[start ENTRIES SHOWN]

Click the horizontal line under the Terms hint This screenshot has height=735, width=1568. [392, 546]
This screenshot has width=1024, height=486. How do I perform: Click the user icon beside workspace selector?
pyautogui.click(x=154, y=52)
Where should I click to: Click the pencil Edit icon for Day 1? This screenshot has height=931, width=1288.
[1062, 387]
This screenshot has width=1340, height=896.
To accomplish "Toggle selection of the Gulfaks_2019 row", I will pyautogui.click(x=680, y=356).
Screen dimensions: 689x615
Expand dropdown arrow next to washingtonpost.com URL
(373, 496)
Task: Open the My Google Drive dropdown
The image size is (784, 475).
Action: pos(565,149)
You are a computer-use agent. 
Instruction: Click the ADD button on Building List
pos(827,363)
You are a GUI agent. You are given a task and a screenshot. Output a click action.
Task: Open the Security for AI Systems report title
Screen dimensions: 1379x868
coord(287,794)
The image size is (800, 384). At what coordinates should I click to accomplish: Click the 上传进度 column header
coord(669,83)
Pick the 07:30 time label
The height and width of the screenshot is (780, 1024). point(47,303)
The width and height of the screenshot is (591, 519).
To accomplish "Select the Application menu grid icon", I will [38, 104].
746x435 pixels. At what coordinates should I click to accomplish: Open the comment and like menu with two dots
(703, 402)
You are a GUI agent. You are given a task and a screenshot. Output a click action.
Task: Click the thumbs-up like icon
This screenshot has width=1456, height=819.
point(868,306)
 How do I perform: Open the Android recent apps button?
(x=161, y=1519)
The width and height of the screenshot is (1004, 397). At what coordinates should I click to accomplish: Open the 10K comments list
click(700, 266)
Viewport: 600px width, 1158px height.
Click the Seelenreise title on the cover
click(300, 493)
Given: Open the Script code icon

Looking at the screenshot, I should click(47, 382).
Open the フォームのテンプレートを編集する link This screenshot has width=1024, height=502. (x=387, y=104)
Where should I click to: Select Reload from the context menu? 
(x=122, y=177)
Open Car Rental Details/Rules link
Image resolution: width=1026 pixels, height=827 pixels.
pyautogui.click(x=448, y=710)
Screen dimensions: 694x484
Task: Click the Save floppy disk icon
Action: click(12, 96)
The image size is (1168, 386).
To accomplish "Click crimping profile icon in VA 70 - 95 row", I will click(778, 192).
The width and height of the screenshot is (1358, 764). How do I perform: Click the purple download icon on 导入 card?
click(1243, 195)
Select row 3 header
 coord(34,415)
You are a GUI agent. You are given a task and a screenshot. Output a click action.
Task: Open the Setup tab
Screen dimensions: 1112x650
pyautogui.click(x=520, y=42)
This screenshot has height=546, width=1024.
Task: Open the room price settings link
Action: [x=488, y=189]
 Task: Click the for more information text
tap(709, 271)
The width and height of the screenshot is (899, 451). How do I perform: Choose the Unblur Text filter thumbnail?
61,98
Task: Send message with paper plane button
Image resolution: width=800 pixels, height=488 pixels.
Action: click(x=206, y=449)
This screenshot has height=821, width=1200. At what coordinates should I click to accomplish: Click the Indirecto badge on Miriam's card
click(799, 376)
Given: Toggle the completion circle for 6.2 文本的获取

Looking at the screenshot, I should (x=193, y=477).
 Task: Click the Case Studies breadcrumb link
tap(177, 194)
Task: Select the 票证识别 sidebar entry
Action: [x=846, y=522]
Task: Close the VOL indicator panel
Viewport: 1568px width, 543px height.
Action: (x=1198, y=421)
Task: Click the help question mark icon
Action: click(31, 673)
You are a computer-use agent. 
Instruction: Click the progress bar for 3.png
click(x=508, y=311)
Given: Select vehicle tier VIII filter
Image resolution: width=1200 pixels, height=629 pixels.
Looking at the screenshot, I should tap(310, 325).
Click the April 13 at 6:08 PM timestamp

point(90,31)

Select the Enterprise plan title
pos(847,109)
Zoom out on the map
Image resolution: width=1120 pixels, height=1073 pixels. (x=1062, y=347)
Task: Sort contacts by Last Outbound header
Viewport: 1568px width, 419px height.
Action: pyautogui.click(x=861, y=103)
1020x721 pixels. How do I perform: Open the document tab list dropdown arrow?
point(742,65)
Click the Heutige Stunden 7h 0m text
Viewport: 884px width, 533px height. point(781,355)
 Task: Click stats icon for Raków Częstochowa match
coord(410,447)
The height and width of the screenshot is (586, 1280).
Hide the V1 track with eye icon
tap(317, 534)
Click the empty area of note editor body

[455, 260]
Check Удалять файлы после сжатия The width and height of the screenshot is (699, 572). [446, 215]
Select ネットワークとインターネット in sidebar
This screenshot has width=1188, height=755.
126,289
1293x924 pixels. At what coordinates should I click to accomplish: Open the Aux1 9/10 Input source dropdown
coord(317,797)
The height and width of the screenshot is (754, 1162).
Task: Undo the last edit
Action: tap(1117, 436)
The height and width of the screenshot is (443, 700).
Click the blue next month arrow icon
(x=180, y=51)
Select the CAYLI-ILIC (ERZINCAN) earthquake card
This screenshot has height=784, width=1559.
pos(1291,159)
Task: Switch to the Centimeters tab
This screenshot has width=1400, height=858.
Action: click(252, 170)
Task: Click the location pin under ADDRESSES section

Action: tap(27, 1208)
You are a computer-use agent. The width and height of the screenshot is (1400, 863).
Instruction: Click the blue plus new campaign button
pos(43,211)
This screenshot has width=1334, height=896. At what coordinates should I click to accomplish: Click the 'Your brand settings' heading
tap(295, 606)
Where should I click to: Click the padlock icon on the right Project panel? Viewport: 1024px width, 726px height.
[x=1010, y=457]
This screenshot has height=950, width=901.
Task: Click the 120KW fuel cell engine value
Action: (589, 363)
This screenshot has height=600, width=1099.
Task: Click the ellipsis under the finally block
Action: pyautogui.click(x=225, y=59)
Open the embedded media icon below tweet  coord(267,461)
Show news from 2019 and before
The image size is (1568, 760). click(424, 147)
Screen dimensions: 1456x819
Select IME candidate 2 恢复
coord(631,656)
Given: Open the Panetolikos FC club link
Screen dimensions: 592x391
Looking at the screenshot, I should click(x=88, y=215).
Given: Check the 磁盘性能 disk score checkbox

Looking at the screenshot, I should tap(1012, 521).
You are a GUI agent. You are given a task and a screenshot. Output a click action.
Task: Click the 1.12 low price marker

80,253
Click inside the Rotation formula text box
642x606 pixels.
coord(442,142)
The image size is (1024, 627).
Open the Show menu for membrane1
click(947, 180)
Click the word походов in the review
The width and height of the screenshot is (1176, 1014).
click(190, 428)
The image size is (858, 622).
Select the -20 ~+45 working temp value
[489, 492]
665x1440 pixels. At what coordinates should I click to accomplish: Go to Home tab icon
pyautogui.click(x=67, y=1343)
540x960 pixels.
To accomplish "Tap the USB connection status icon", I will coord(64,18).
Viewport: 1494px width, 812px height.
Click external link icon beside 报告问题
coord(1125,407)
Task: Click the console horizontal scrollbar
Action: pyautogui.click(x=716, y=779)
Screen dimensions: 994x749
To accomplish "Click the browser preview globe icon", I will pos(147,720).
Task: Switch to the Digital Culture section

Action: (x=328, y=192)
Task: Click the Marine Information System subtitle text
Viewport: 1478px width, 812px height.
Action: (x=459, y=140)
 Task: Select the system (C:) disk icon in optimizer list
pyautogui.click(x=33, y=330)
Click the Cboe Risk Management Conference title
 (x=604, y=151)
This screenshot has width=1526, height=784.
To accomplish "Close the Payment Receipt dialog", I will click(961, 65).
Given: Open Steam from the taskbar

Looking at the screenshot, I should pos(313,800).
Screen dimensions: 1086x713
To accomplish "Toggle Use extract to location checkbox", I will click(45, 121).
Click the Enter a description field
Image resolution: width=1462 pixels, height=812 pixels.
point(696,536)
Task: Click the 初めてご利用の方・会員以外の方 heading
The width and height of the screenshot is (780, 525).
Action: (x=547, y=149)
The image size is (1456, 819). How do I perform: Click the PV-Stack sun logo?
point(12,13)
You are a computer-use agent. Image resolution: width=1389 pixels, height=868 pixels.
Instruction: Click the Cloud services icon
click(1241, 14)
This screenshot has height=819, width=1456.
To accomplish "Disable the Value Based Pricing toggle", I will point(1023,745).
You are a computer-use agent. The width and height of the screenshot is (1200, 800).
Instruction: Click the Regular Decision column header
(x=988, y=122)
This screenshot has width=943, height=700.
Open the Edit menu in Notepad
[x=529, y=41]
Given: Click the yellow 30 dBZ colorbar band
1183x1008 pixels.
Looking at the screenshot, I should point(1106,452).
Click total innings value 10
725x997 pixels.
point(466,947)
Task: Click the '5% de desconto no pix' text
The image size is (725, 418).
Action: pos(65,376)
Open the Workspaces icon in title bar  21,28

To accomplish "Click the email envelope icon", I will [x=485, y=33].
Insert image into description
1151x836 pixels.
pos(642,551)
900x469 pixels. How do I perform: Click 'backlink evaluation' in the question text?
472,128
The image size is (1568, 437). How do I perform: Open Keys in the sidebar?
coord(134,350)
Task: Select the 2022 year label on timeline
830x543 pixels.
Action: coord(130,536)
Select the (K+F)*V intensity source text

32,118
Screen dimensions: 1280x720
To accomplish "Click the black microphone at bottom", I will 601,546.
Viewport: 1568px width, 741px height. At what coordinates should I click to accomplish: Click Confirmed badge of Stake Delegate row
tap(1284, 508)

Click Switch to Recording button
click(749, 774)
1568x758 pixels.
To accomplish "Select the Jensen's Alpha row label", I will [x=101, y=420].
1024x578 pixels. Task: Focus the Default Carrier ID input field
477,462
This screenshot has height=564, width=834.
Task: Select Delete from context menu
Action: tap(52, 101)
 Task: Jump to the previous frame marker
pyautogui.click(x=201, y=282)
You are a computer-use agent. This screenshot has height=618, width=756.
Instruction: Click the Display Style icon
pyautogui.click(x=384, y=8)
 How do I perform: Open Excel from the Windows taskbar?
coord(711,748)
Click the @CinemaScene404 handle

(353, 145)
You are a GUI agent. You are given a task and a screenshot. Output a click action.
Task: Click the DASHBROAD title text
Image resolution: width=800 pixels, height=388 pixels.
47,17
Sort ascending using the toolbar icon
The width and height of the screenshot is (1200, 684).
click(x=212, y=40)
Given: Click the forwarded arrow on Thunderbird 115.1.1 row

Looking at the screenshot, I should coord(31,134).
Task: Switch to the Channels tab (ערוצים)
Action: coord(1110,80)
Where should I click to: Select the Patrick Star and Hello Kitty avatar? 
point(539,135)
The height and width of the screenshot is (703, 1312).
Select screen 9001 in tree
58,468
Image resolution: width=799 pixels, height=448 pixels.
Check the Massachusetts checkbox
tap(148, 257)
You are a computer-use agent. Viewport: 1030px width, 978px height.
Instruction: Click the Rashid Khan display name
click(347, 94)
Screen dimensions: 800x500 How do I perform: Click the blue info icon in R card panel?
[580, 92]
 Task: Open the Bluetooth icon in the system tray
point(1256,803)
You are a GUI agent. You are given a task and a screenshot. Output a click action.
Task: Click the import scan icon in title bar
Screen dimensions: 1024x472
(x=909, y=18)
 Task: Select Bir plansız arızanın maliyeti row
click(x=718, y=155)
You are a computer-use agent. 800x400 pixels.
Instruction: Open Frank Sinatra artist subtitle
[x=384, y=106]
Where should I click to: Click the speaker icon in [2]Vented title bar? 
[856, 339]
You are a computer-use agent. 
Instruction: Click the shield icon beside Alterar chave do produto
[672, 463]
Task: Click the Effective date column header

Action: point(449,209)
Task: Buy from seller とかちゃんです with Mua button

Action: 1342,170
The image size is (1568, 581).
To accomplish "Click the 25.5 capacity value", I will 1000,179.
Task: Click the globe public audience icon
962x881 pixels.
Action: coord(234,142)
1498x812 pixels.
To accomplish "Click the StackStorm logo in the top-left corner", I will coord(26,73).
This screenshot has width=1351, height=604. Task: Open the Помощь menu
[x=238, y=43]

[end ENTRIES SHOWN]

__THE REQUEST__. Give again, unchanged, the lines starting at the one that contains "Screen dimensions: 1456x819" and ending at the one that contains "point(12,13)", with both of those included.

__CORRECT RESPONSE__.
Screen dimensions: 1456x819
Select IME candidate 2 恢复
coord(631,656)
Given: Open the Panetolikos FC club link
Screen dimensions: 592x391
Looking at the screenshot, I should click(x=88, y=215).
Given: Check the 磁盘性能 disk score checkbox

Looking at the screenshot, I should tap(1012, 521).
You are a GUI agent. You are given a task and a screenshot. Output a click action.
Task: Click the 1.12 low price marker

80,253
Click inside the Rotation formula text box
642x606 pixels.
coord(442,142)
The image size is (1024, 627).
Open the Show menu for membrane1
click(947, 180)
Click the word походов in the review
The width and height of the screenshot is (1176, 1014).
click(190, 428)
The image size is (858, 622).
Select the -20 ~+45 working temp value
[489, 492]
665x1440 pixels. At what coordinates should I click to accomplish: Go to Home tab icon
pyautogui.click(x=67, y=1343)
540x960 pixels.
To accomplish "Tap the USB connection status icon", I will coord(64,18).
Viewport: 1494px width, 812px height.
Click external link icon beside 报告问题
coord(1125,407)
Task: Click the console horizontal scrollbar
Action: pyautogui.click(x=716, y=779)
Screen dimensions: 994x749
To accomplish "Click the browser preview globe icon", I will pos(147,720).
Task: Switch to the Digital Culture section

Action: (x=328, y=192)
Task: Click the Marine Information System subtitle text
Viewport: 1478px width, 812px height.
Action: (x=459, y=140)
 Task: Select the system (C:) disk icon in optimizer list
pyautogui.click(x=33, y=330)
Click the Cboe Risk Management Conference title
 (x=604, y=151)
This screenshot has width=1526, height=784.
To accomplish "Close the Payment Receipt dialog", I will click(961, 65).
Given: Open Steam from the taskbar

Looking at the screenshot, I should pos(313,800).
Screen dimensions: 1086x713
To accomplish "Toggle Use extract to location checkbox", I will click(45, 121).
Click the Enter a description field
Image resolution: width=1462 pixels, height=812 pixels.
point(696,536)
Task: Click the 初めてご利用の方・会員以外の方 heading
The width and height of the screenshot is (780, 525).
Action: (x=547, y=149)
The image size is (1456, 819). How do I perform: Click the PV-Stack sun logo?
point(12,13)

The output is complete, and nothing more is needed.